REQUIREMENT
Please give, word for word, the line containing "The image size is (1200, 675)." and every line that comes after it in the data below.

Records from a data collection:
○ ○ ○ ○ ○

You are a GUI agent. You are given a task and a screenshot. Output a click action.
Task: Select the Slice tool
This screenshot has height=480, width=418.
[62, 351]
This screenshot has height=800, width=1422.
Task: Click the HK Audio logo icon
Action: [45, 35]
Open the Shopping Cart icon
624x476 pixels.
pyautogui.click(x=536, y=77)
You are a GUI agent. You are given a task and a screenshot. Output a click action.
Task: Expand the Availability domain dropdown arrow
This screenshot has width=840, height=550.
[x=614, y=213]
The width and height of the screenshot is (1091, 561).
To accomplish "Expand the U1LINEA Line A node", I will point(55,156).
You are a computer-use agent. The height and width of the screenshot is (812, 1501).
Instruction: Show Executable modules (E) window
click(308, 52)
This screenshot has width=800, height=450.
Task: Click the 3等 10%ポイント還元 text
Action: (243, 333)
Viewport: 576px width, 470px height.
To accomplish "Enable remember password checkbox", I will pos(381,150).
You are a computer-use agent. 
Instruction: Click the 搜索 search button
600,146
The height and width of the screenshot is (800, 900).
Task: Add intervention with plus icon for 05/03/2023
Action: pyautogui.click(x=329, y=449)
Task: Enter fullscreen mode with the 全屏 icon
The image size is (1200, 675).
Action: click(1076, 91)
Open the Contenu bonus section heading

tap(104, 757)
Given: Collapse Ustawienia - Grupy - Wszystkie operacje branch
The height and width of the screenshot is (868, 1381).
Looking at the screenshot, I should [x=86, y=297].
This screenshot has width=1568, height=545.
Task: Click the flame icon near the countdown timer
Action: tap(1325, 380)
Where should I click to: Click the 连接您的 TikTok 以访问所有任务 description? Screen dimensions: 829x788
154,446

○ ○ ○ ○ ○

RESPONSE AREA
The image size is (1200, 675).
Action: click(1076, 91)
Open the Contenu bonus section heading

tap(104, 757)
Given: Collapse Ustawienia - Grupy - Wszystkie operacje branch
The height and width of the screenshot is (868, 1381).
Looking at the screenshot, I should [x=86, y=297].
This screenshot has width=1568, height=545.
Task: Click the flame icon near the countdown timer
Action: tap(1325, 380)
Where should I click to: Click the 连接您的 TikTok 以访问所有任务 description? Screen dimensions: 829x788
154,446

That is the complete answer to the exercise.